AIM OF THE EXERCISE:
Rewrite every line of the listing below as a JSON list of strings, one string per line, leaving out any blank lines.

AVAILABLE DATA:
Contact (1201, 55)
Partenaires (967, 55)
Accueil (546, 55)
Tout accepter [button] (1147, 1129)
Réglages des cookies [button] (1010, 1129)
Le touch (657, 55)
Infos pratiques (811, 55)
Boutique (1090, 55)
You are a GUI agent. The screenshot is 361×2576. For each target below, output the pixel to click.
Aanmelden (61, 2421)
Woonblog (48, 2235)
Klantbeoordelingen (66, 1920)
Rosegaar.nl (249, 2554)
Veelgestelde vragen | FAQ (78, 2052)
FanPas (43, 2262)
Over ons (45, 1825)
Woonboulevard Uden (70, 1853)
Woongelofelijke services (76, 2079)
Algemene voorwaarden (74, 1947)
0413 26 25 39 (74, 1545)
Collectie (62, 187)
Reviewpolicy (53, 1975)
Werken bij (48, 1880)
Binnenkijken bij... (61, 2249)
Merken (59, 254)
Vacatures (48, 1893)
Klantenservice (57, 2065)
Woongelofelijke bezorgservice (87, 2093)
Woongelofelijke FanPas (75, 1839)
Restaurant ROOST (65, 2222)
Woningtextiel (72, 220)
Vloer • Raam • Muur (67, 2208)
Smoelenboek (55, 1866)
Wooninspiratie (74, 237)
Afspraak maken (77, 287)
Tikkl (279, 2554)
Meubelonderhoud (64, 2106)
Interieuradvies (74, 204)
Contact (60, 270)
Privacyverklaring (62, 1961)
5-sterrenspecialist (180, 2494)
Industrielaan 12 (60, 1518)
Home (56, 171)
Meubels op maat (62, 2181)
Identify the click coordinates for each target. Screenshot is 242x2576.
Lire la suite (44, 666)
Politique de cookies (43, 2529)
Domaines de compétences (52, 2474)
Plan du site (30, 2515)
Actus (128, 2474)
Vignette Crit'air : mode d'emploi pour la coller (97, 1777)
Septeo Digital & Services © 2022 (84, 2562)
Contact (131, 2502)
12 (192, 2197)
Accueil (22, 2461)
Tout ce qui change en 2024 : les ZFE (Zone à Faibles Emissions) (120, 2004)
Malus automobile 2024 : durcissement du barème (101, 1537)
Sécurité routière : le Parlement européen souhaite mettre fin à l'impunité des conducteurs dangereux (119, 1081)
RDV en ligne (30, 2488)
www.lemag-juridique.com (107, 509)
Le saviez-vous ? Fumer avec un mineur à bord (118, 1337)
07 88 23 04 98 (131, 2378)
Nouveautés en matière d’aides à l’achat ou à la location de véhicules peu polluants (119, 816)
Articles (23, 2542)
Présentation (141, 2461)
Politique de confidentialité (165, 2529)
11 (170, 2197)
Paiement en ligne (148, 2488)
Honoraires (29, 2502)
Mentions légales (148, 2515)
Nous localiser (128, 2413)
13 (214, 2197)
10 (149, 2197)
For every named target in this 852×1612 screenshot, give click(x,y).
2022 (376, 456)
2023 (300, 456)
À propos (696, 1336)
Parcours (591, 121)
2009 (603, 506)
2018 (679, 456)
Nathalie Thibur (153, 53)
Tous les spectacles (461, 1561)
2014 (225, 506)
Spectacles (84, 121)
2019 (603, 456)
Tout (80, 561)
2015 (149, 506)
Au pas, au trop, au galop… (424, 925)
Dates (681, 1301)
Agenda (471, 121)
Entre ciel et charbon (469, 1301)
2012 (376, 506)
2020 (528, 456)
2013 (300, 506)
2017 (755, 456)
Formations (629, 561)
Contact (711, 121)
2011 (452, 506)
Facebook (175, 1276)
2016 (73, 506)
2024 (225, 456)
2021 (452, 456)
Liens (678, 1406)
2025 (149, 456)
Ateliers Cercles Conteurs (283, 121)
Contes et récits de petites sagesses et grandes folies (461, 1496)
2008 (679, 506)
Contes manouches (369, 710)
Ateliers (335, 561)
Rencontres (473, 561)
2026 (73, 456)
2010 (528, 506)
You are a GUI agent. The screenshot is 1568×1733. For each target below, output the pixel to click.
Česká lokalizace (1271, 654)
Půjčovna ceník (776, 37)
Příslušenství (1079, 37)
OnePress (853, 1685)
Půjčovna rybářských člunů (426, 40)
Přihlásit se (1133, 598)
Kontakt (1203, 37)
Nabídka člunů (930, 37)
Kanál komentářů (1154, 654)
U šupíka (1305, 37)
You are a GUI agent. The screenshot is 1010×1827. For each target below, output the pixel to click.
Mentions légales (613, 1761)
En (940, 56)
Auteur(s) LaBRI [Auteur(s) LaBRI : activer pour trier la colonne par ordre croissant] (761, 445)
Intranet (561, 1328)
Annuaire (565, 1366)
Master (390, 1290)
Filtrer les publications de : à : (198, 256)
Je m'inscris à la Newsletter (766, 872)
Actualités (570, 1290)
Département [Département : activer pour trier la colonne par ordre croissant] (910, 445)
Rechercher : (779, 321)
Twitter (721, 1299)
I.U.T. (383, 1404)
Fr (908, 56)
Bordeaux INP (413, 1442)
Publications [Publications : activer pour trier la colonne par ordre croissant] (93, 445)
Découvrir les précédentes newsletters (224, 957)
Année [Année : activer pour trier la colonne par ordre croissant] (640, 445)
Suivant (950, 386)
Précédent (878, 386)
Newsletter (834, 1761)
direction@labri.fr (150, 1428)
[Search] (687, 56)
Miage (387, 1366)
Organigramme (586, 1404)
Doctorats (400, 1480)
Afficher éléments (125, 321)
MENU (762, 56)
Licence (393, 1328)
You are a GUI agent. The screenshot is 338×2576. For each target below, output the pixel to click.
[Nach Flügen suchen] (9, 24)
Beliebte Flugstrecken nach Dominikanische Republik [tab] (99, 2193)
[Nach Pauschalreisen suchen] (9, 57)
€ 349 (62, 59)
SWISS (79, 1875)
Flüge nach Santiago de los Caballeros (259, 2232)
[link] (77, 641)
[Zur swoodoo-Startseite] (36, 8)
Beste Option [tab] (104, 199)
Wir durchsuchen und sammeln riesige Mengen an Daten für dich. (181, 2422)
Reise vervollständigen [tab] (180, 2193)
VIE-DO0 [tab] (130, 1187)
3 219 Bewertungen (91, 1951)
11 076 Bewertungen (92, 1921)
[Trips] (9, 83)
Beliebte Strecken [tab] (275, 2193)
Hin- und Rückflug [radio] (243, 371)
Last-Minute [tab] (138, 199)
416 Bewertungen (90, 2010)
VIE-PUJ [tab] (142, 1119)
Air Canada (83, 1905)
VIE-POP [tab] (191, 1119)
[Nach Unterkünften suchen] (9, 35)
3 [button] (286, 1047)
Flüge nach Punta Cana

EXERCISE OUTPUT:
[
  "Contact (1201, 55)",
  "Partenaires (967, 55)",
  "Accueil (546, 55)",
  "Tout accepter [button] (1147, 1129)",
  "Réglages des cookies [button] (1010, 1129)",
  "Le touch (657, 55)",
  "Infos pratiques (811, 55)",
  "Boutique (1090, 55)",
  "You are a GUI agent. The screenshot is 361×2576. For each target below, output the pixel to click.",
  "Aanmelden (61, 2421)",
  "Woonblog (48, 2235)",
  "Klantbeoordelingen (66, 1920)",
  "Rosegaar.nl (249, 2554)",
  "Veelgestelde vragen | FAQ (78, 2052)",
  "FanPas (43, 2262)",
  "Over ons (45, 1825)",
  "Woonboulevard Uden (70, 1853)",
  "Woongelofelijke services (76, 2079)",
  "Algemene voorwaarden (74, 1947)",
  "0413 26 25 39 (74, 1545)",
  "Collectie (62, 187)",
  "Reviewpolicy (53, 1975)",
  "Werken bij (48, 1880)",
  "Binnenkijken bij... (61, 2249)",
  "Merken (59, 254)",
  "Vacatures (48, 1893)",
  "Klantenservice (57, 2065)",
  "Woongelofelijke bezorgservice (87, 2093)",
  "Woongelofelijke FanPas (75, 1839)",
  "Restaurant ROOST (65, 2222)",
  "Woningtextiel (72, 220)",
  "Vloer • Raam • Muur (67, 2208)",
  "Smoelenboek (55, 1866)",
  "Wooninspiratie (74, 237)",
  "Afspraak maken (77, 287)",
  "Tikkl (279, 2554)",
  "Meubelonderhoud (64, 2106)",
  "Interieuradvies (74, 204)",
  "Contact (60, 270)",
  "Privacyverklaring (62, 1961)",
  "5-sterrenspecialist (180, 2494)",
  "Industrielaan 12 (60, 1518)",
  "Home (56, 171)",
  "Meubels op maat (62, 2181)",
  "Identify the click coordinates for each target. Screenshot is 242x2576.",
  "Lire la suite (44, 666)",
  "Politique de cookies (43, 2529)",
  "Domaines de compétences (52, 2474)",
  "Plan du site (30, 2515)",
  "Actus (128, 2474)",
  "Vignette Crit'air : mode d'emploi pour la coller (97, 1777)",
  "Septeo Digital & Services © 2022 (84, 2562)",
  "Contact (131, 2502)",
  "12 (192, 2197)",
  "Accueil (22, 2461)",
  "Tout ce qui change en 2024 : les ZFE (Zone à Faibles Emissions) (120, 2004)",
  "Malus automobile 2024 : durcissement du barème (101, 1537)",
  "Sécurité routière : le Parlement européen souhaite mettre fin à l'impunité des conducteurs dangereux (119, 1081)",
  "RDV en ligne (30, 2488)",
  "www.lemag-juridique.com (107, 509)",
  "Le saviez-vous ? Fumer avec un mineur à bord (118, 1337)",
  "07 88 23 04 98 (131, 2378)",
  "Nouveautés en matière d’aides à l’achat ou à la location de véhicules peu polluants (119, 816)",
  "Articles (23, 2542)",
  "Présentation (141, 2461)",
  "Politique de confidentialité (165, 2529)",
  "11 (170, 2197)",
  "Paiement en ligne (148, 2488)",
  "Honoraires (29, 2502)",
  "Mentions légales (148, 2515)",
  "Nous localiser (128, 2413)",
  "13 (214, 2197)",
  "10 (149, 2197)",
  "For every named target in this 852×1612 screenshot, give click(x,y).",
  "2022 (376, 456)",
  "2023 (300, 456)",
  "À propos (696, 1336)",
  "Parcours (591, 121)",
  "2009 (603, 506)",
  "2018 (679, 456)",
  "Nathalie Thibur (153, 53)",
  "Tous les spectacles (461, 1561)",
  "2014 (225, 506)",
  "Spectacles (84, 121)",
  "2019 (603, 456)",
  "Tout (80, 561)",
  "2015 (149, 506)",
  "Au pas, au trop, au galop… (424, 925)",
  "Dates (681, 1301)",
  "Agenda (471, 121)",
  "Entre ciel et charbon (469, 1301)",
  "2012 (376, 506)",
  "2020 (528, 456)",
  "2013 (300, 506)",
  "2017 (755, 456)",
  "Formations (629, 561)",
  "Contact (711, 121)",
  "2011 (452, 506)",
  "Facebook (175, 1276)",
  "2016 (73, 506)",
  "2024 (225, 456)",
  "2021 (452, 456)",
  "Liens (678, 1406)",
  "2025 (149, 456)",
  "Ateliers Cercles Conteurs (283, 121)",
  "Contes et récits de petites sagesses et grandes folies (461, 1496)",
  "2008 (679, 506)",
  "Contes manouches (369, 710)",
  "Ateliers (335, 561)",
  "Rencontres (473, 561)",
  "2026 (73, 456)",
  "2010 (528, 506)",
  "You are a GUI agent. The screenshot is 1568×1733. For each target below, output the pixel to click.",
  "Česká lokalizace (1271, 654)",
  "Půjčovna ceník (776, 37)",
  "Příslušenství (1079, 37)",
  "OnePress (853, 1685)",
  "Půjčovna rybářských člunů (426, 40)",
  "Přihlásit se (1133, 598)",
  "Kontakt (1203, 37)",
  "Nabídka člunů (930, 37)",
  "Kanál komentářů (1154, 654)",
  "U šupíka (1305, 37)",
  "You are a GUI agent. The screenshot is 1010×1827. For each target below, output the pixel to click.",
  "Mentions légales (613, 1761)",
  "En (940, 56)",
  "Auteur(s) LaBRI [Auteur(s) LaBRI : activer pour trier la colonne par ordre croissant] (761, 445)",
  "Intranet (561, 1328)",
  "Annuaire (565, 1366)",
  "Master (390, 1290)",
  "Filtrer les publications de : à : (198, 256)",
  "Je m'inscris à la Newsletter (766, 872)",
  "Actualités (570, 1290)",
  "Département [Département : activer pour trier la colonne par ordre croissant] (910, 445)",
  "Rechercher : (779, 321)",
  "Twitter (721, 1299)",
  "I.U.T. (383, 1404)",
  "Fr (908, 56)",
  "Bordeaux INP (413, 1442)",
  "Publications [Publications : activer pour trier la colonne par ordre croissant] (93, 445)",
  "Découvrir les précédentes newsletters (224, 957)",
  "Année [Année : activer pour trier la colonne par ordre croissant] (640, 445)",
  "Suivant (950, 386)",
  "Précédent (878, 386)",
  "Newsletter (834, 1761)",
  "direction@labri.fr (150, 1428)",
  "[Search] (687, 56)",
  "Miage (387, 1366)",
  "Organigramme (586, 1404)",
  "Doctorats (400, 1480)",
  "Afficher éléments (125, 321)",
  "MENU (762, 56)",
  "Licence (393, 1328)",
  "You are a GUI agent. The screenshot is 338×2576. For each target below, output the pixel to click.",
  "[Nach Flügen suchen] (9, 24)",
  "Beliebte Flugstrecken nach Dominikanische Republik [tab] (99, 2193)",
  "[Nach Pauschalreisen suchen] (9, 57)",
  "€ 349 (62, 59)",
  "SWISS (79, 1875)",
  "Flüge nach Santiago de los Caballeros (259, 2232)",
  "[link] (77, 641)",
  "[Zur swoodoo-Startseite] (36, 8)",
  "Beste Option [tab] (104, 199)",
  "Wir durchsuchen und sammeln riesige Mengen an Daten für dich. (181, 2422)",
  "Reise vervollständigen [tab] (180, 2193)",
  "VIE-DO0 [tab] (130, 1187)",
  "3 219 Bewertungen (91, 1951)",
  "11 076 Bewertungen (92, 1921)",
  "[Trips] (9, 83)",
  "Beliebte Strecken [tab] (275, 2193)",
  "Hin- und Rückflug [radio] (243, 371)",
  "Last-Minute [tab] (138, 199)",
  "416 Bewertungen (90, 2010)",
  "VIE-PUJ [tab] (142, 1119)",
  "Air Canada (83, 1905)",
  "VIE-POP [tab] (191, 1119)",
  "[Nach Unterkünften suchen] (9, 35)",
  "3 [button] (286, 1047)",
  "Flüge nach Punta Cana"
]